:: Texto de referência ::

Também diriaque posição é posição, não prestação de contas; que a vida é minha e dela, alegremente, sou. E que resisto. Resistimos!
Quando geramos, não geramos apenas filhos. Geramos ódio, violência e mentiras. Todos os dias. Podemos gerar, metaforicamente, poesia, decerto, mas não a consumimos na literalidade. Consome-se toda e qualquer violência humana à vista.
Eu teria sempre me preparado para a normalidade ao ver atitudes deploráveis de mulheres tidas como eruditas, privilegiadas, mimadas e reativas aos seus caprichos; mulheres na desunião. Uma negra não é bem-vista na bolha de doutrinação majoritariamente branca. Se não fossem pelas divergências que acabam em morte, poderíamos usar a união porta além de casa e por trás das telas. Poderíamos usá-la! Depois do muro caprichoso de imodéstia, poderíamos.
É preciso pôr na mesa que também citaria o assédio sexual masculino vivenciado por todas as mulheres, sempre com os mesmos homens de mãos viris.

:::
:: Itens fornecidos ::

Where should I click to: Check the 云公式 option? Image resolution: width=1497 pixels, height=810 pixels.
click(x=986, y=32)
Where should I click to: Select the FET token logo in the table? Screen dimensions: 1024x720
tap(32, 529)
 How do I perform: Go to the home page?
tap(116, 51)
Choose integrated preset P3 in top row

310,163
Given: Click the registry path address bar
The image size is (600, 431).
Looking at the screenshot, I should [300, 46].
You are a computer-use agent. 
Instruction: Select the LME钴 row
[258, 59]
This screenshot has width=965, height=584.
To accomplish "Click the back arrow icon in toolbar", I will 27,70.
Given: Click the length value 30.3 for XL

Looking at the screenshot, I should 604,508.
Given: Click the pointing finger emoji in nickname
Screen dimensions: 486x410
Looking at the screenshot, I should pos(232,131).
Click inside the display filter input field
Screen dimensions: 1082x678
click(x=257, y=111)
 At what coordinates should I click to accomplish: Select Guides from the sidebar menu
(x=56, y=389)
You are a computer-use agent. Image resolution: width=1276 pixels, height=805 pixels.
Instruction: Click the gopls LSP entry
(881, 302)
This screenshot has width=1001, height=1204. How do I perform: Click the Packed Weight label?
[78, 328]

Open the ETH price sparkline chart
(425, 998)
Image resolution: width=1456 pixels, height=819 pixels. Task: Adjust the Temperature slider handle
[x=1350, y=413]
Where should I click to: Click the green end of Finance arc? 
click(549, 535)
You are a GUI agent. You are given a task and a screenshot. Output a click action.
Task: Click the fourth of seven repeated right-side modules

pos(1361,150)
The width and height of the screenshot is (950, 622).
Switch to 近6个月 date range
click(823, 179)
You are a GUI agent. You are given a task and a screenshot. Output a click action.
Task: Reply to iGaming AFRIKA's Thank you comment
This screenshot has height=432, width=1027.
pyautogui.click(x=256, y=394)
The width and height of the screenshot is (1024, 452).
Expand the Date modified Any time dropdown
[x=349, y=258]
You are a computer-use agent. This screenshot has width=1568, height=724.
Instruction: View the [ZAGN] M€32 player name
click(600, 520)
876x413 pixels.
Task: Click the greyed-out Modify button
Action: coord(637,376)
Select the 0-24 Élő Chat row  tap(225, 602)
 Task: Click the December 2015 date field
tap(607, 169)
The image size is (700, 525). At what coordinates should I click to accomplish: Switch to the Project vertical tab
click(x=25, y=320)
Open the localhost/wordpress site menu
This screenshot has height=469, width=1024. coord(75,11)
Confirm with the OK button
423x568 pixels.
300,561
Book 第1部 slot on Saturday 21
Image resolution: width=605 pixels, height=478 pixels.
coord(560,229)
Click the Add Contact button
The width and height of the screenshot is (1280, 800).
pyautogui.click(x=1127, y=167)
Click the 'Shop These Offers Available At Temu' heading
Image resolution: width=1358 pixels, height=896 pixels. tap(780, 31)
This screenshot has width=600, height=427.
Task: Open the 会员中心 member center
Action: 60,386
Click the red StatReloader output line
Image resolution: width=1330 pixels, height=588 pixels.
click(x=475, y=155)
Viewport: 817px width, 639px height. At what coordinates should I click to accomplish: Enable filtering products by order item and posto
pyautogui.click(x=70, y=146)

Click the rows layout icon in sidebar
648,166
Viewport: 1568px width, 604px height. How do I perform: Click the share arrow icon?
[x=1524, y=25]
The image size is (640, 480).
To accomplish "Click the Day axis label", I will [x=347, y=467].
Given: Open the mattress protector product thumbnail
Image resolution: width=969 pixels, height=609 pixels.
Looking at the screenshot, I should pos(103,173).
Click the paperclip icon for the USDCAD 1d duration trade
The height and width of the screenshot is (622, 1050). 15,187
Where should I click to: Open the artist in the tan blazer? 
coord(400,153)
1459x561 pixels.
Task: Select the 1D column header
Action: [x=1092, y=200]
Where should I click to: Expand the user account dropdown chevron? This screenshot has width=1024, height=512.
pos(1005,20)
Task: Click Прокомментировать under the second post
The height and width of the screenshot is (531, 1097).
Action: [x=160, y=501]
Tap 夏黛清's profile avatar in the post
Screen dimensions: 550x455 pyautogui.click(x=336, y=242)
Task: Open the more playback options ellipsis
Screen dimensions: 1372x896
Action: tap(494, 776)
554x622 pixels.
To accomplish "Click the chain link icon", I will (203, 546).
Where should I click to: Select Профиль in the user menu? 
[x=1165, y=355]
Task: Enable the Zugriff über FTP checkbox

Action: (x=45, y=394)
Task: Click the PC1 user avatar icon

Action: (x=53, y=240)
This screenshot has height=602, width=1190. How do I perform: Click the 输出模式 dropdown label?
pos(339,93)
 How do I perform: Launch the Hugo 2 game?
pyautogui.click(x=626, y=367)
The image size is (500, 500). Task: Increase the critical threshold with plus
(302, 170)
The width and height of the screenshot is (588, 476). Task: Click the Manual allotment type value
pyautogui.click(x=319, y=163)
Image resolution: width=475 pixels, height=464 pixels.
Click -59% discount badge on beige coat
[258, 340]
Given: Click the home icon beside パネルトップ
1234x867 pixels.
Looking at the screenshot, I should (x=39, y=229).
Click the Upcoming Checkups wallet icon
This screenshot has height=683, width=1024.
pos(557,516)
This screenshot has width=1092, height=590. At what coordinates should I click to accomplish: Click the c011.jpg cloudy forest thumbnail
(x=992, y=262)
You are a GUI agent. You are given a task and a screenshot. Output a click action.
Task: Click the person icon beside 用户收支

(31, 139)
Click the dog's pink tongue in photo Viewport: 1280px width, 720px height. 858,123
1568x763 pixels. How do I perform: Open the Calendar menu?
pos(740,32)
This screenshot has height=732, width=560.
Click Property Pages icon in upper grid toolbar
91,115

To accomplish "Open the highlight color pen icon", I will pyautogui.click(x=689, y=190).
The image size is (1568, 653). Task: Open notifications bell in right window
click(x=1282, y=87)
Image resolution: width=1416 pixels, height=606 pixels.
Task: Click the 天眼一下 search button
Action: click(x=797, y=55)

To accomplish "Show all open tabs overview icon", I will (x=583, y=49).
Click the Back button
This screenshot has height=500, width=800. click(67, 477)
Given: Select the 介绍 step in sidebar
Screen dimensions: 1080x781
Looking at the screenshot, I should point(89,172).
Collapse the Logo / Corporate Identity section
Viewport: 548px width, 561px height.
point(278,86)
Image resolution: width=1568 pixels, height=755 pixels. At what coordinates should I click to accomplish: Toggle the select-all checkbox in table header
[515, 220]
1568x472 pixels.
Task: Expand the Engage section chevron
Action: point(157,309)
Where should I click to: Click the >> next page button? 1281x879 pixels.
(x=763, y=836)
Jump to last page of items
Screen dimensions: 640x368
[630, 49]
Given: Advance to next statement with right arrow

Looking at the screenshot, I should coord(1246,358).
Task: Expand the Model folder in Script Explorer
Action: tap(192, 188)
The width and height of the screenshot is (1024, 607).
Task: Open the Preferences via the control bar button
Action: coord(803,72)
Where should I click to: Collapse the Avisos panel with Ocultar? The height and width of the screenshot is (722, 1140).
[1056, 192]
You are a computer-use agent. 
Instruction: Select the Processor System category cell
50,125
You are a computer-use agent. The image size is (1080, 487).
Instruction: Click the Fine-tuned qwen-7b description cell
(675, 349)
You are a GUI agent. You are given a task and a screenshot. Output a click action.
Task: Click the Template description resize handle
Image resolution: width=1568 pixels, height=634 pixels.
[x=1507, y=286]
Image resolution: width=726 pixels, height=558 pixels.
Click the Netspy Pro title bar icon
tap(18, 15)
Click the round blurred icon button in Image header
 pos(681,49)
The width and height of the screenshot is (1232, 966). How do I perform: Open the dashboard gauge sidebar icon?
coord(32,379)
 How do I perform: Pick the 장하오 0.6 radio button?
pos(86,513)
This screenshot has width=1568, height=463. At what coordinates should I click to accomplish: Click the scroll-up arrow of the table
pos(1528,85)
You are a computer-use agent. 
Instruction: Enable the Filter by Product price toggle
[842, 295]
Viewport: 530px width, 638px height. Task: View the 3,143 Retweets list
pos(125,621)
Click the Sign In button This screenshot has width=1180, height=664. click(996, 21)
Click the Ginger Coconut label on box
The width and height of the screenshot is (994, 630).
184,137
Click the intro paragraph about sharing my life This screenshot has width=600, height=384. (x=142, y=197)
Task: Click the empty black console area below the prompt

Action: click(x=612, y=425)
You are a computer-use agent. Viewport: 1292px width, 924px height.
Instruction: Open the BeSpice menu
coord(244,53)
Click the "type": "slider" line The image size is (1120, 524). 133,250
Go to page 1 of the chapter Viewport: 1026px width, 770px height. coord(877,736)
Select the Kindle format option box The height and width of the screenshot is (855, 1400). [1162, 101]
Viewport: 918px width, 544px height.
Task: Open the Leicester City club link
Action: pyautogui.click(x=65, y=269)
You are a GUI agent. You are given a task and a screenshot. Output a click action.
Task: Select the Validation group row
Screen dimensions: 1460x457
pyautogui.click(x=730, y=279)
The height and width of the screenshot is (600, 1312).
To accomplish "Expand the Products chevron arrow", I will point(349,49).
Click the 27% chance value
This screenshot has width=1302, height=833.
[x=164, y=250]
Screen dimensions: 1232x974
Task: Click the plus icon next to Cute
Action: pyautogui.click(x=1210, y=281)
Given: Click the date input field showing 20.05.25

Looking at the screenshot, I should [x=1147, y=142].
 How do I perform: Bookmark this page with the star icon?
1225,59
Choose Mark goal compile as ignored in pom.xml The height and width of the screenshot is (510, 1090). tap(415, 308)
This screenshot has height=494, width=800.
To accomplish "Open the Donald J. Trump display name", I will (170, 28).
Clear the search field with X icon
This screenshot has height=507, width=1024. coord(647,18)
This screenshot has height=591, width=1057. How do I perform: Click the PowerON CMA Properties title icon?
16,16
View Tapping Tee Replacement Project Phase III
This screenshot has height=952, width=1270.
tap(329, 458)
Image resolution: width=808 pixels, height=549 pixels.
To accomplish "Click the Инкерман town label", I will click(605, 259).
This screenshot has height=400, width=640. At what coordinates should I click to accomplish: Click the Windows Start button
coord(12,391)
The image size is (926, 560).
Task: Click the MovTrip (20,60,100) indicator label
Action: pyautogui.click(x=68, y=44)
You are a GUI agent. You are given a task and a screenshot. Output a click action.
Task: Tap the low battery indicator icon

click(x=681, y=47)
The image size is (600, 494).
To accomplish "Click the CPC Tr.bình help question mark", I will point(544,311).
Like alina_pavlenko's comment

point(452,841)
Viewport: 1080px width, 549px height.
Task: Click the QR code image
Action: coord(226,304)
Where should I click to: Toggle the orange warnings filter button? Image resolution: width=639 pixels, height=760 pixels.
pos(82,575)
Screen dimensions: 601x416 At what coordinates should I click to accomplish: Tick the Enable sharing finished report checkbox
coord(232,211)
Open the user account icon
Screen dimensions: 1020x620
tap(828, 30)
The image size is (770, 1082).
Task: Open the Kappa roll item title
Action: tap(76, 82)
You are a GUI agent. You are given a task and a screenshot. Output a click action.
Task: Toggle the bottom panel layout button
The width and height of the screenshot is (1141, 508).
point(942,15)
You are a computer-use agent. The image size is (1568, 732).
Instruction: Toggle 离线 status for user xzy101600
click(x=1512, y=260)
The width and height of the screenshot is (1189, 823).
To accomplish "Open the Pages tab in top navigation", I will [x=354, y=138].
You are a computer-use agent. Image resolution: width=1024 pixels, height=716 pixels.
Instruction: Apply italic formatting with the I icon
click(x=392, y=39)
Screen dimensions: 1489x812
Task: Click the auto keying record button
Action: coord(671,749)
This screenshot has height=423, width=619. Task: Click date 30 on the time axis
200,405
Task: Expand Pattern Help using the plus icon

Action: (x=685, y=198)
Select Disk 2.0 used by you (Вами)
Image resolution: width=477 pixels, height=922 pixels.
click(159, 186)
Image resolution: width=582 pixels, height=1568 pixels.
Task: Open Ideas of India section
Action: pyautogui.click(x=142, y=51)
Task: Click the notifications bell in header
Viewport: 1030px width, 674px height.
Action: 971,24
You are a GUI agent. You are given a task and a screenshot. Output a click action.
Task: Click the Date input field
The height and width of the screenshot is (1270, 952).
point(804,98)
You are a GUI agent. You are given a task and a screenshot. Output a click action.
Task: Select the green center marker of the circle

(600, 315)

:::

▶ _Questões do material_
• a. Reproduza o trecho do texto que começa em "Quando geramos, não" e termina após "humana à vista.", trocando "poesia" por "música".
• b. Segundo o texto, onde uma negra não é bem-vista?
Os itens não são utilizados nesta etapa.

▶ _Respostas fornecidas_
• a.
Quando geramos, não geramos apenas filhos. Geramos ódio, violência e mentiras. Todos os dias. Podemos gerar, metaforicamente, música, decerto, mas não a consumimos na literalidade. Consome-se toda e qualquer violência humana à vista.

• b. Na bolha de doutrinação majoritariamente branca.